Now the bad news. The campaign didn’t work as planned, and as many of you reported to us, unresolved system bugs related to the Entertainment Industry Foundation’s implementation of the new All for Good APIs left thousands of interested volunteers on iParticipate.org browsing through an aggregation of incomplete, incorrect, duplicate, out-of-date and out-of-place volunteer opportunities — many of them your VolunteerMatch listings.
No one knows better than Hollywood that you never get a second chance to make a first impression. This was not the first impression we had hoped the bright lights of Hollywood would help you to make and we are sorry.
As an example of some of the issues that have emerged, a default search on the San Francisco ZIP code 94108 returns only three listings and two of them are expired — one for a walk-a-thon on Treasure Island a couple weekends ago and one for the World Veg Festival that ended October 4th.
Searches in New York City invite interested volunteers to serve at a local soup kitchen — in Washington, D.C.; to become a volunteer firefighter in Dare County, NC.; and to join the Kidney Awareness Run in Sacramento, CA.

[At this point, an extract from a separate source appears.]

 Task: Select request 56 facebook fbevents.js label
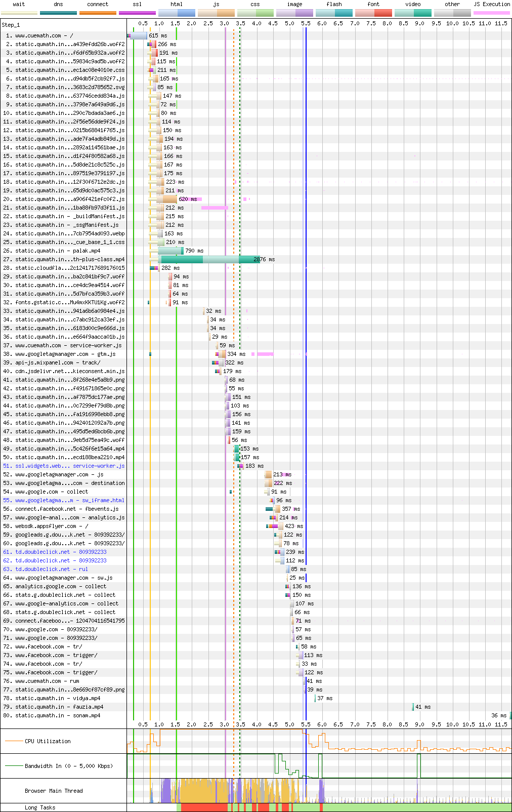[67, 509]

And searches all across the county included listings from nonprofits recruiting volunteers from January 01, 2000 to January 01, 1971 — really? That might be confusing unless of course you happen to be a UNIX programmer and recognized 01/01/1971 as the instant before computer time began.

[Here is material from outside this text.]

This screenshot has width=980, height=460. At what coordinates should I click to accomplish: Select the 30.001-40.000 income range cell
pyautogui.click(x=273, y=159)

How bad was it? It was like a telethon with the wrong phone number.
How did it impact the results? Over the course of the week this historic TV campaign produced an average of only 775 new visits a day or 2.6% of our weekly total of 208,400 visits. This amounts to perhaps 100 new volunteers.
These were not the results we expected, or the results you deserve.
We will continue to work to resolve these issues and to ensure that they don’t happen again. We can do better and we will.